Description of the task: Collect each line of the entries that holds the string "width".
Task input Start Marker
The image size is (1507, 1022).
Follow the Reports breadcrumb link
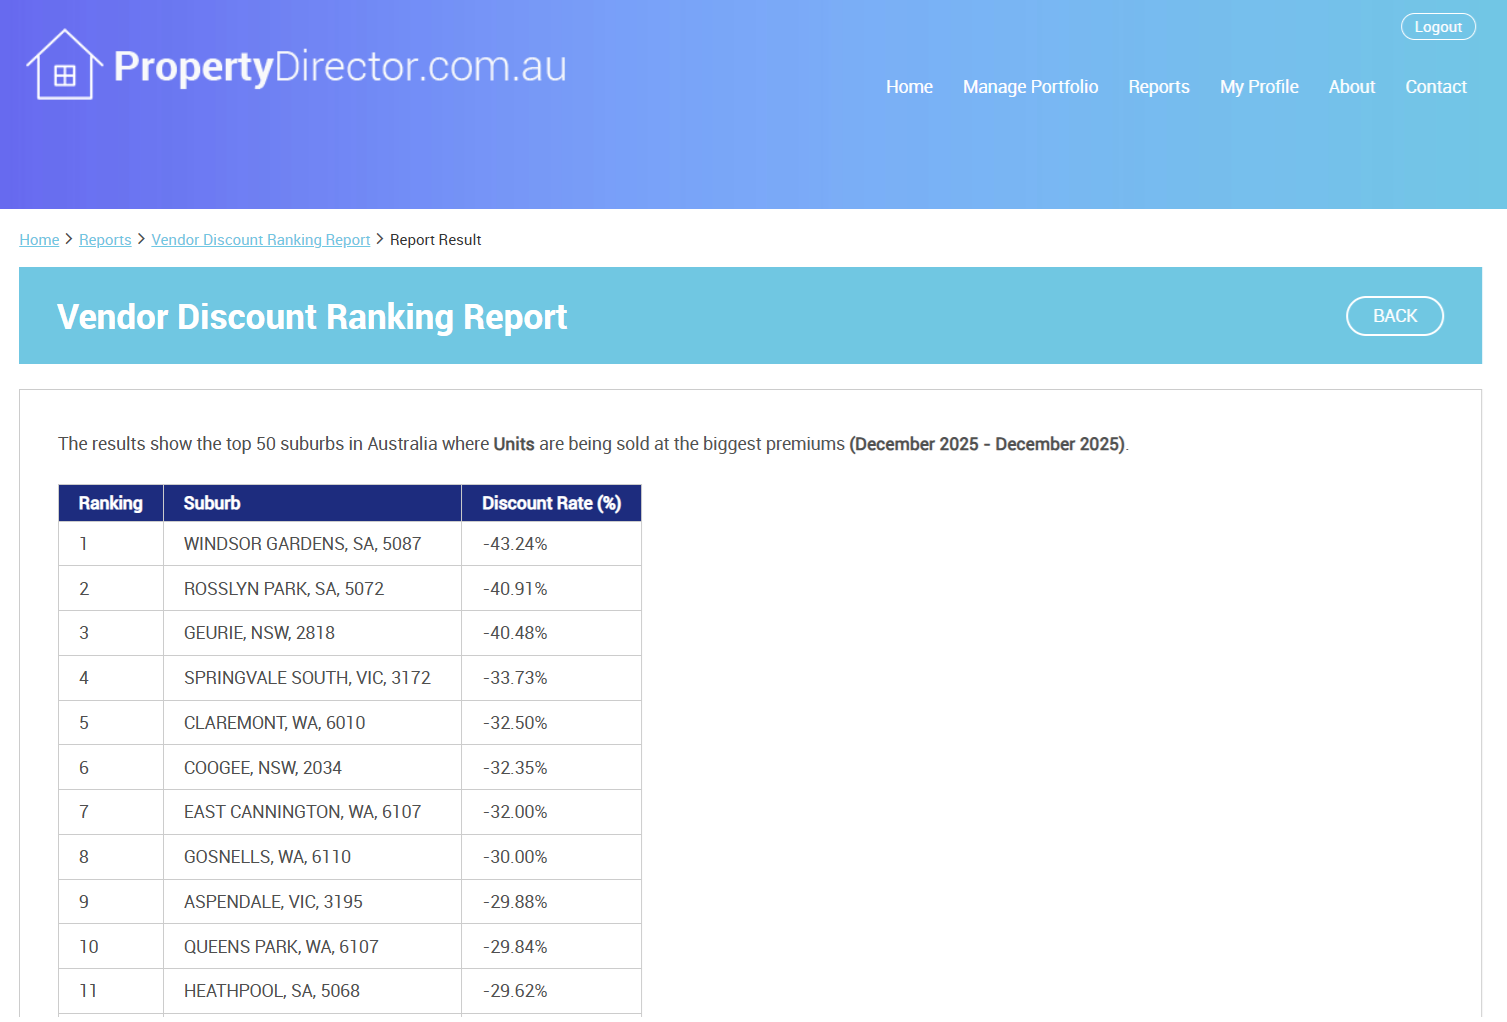[105, 240]
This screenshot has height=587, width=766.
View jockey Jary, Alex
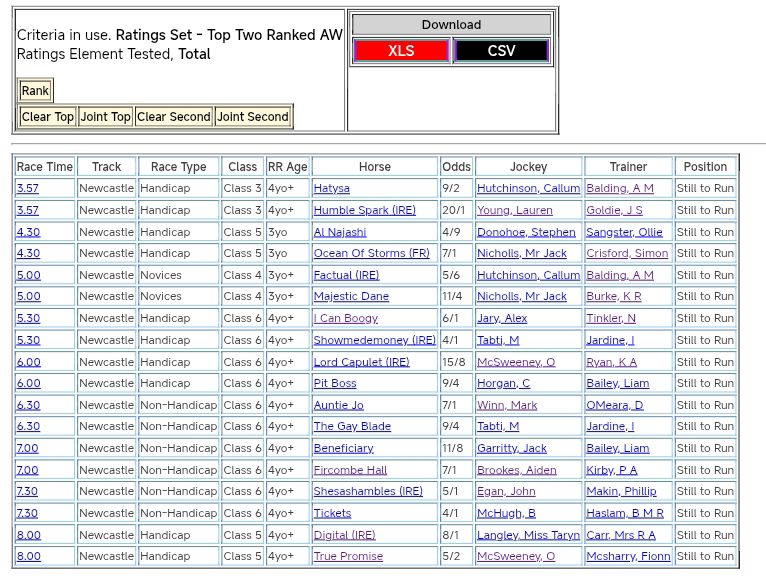coord(502,319)
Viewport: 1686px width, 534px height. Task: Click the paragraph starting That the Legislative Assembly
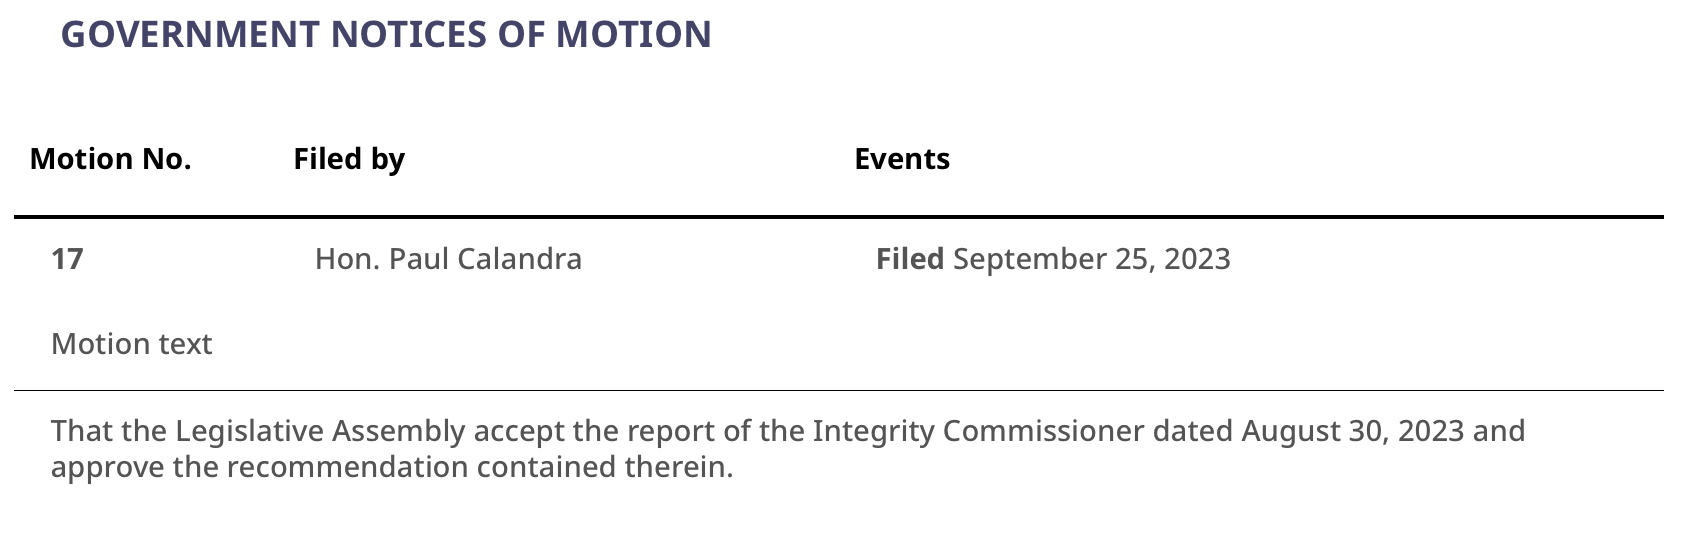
Task input End Marker
Exercise result:
This screenshot has height=587, width=766.
Viewport: 1686px width, 534px height. Task: Click the paragraph starting That the Legislative Assembly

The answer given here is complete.